Background: Calicheamicin gamma 1I is a bacterial product that is a prominent member of the enediyne class of antitumor antibiotics, and has been extensively studied. Calicheamicin gamma 1I binds to DNA, causing double-stranded breaks, and cells exposed to it eventually become apoptotic. It can now be made synthetically, and highly potent biological mimics have been designed. Such molecules have many potential clinical applications, but are complex to make. We therefore investigated whether simplified versions of these molecules are biologically active.
Results: We designed and synthesized a number of simple calicheamicin mimics and evaluated their biological activity. We also constructed mimics that are particularly suitable for conjugation to proteins, oligonucleotides, and other delivery systems. Several active mimics were found, and two in particular, which lack the trisulfide and oligosaccharide moieties of calicheamicin, had potent DNA-cleaving and cytotoxic activities. They caused chiefly single-stranded cuts in DNA, however, unlike the natural molecule, which causes double-stranded DNA cuts.

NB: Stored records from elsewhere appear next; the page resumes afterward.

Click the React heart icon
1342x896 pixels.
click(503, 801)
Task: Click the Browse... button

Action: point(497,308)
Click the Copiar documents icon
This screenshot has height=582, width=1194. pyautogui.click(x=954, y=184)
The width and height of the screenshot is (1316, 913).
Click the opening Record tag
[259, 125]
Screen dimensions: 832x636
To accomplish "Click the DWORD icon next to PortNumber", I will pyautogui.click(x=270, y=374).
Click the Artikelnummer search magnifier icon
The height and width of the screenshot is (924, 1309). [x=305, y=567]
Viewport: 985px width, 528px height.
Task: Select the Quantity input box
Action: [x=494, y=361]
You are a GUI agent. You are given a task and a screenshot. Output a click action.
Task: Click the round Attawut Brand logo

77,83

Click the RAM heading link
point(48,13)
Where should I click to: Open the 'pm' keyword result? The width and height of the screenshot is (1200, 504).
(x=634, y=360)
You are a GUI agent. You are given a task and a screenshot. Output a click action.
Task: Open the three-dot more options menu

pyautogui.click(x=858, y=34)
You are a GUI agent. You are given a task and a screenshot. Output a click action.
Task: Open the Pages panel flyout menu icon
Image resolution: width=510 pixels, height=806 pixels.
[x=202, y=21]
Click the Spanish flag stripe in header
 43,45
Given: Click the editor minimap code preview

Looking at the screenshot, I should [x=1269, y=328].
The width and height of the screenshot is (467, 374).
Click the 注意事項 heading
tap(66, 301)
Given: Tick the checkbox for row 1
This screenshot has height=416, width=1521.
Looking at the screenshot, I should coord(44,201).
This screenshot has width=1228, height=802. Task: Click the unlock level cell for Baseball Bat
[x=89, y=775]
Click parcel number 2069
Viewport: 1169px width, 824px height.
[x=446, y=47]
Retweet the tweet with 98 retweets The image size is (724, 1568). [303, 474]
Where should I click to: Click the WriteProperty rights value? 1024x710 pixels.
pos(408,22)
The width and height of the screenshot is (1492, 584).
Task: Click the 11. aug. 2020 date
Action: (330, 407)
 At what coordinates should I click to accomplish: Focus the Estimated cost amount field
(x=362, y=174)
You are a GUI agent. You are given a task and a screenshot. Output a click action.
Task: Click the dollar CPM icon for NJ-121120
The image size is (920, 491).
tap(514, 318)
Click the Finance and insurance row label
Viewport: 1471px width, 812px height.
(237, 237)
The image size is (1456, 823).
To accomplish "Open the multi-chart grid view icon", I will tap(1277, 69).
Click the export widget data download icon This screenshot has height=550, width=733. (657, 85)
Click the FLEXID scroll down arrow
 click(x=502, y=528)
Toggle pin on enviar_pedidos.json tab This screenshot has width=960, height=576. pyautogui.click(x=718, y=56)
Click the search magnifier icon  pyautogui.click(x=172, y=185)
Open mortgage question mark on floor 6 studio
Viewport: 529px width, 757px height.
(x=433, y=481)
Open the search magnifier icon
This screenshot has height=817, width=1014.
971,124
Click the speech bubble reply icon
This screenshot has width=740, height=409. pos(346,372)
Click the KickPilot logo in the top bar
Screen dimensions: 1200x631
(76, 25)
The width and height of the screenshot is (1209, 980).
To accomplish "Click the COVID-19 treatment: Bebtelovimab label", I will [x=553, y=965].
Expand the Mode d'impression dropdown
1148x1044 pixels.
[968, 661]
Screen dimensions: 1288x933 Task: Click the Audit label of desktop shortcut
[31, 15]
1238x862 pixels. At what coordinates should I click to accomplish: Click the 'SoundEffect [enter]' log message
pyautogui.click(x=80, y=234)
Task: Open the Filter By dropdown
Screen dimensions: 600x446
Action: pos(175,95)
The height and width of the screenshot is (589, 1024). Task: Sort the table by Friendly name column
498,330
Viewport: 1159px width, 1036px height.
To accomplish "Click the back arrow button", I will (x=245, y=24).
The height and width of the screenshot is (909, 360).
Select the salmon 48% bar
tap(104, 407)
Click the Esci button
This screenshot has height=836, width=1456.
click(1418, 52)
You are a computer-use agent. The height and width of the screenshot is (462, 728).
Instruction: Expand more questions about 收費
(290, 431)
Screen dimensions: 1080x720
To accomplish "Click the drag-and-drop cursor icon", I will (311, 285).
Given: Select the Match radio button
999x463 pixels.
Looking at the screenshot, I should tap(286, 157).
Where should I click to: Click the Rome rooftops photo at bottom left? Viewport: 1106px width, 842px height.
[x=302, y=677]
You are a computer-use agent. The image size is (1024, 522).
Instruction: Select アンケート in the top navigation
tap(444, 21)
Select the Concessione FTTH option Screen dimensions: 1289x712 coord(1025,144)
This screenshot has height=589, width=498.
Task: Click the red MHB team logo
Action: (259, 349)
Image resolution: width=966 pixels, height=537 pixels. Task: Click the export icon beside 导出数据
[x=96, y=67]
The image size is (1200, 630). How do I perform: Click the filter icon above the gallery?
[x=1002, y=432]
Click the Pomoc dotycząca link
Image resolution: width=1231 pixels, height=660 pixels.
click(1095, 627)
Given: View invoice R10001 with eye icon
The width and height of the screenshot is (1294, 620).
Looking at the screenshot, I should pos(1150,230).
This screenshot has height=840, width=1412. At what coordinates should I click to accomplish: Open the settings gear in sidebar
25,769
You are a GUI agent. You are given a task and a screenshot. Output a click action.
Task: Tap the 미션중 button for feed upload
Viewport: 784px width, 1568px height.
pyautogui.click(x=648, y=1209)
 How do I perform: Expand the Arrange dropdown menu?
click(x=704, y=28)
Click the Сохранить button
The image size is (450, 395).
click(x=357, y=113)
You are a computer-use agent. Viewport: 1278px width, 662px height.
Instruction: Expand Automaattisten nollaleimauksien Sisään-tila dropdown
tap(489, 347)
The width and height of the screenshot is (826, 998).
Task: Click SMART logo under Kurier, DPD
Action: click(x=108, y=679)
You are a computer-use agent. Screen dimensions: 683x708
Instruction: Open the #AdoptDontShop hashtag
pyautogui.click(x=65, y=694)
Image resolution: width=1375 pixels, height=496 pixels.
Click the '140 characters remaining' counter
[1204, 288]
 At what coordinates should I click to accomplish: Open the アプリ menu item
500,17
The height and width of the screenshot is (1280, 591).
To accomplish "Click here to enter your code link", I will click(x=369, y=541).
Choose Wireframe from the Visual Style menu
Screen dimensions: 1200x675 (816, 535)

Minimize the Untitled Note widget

Although they were able to induce apoptosis, they were less potent than the natural compound in this assay.
Conclusions: The simple enediyne mimics were less potent than calicheamicin gamma 1I, presumably because they lack the oligosaccharide DNA-binding domain. Nevertheless, considering their relatively primitive structures, they have remarkable biological properties. They may be useful biological tools and are potential leads for the development of chemotherapeutic agents. We propose that the ability of the enediynes to induce apoptosis is related to their ability to make double-stranded cuts in DNA.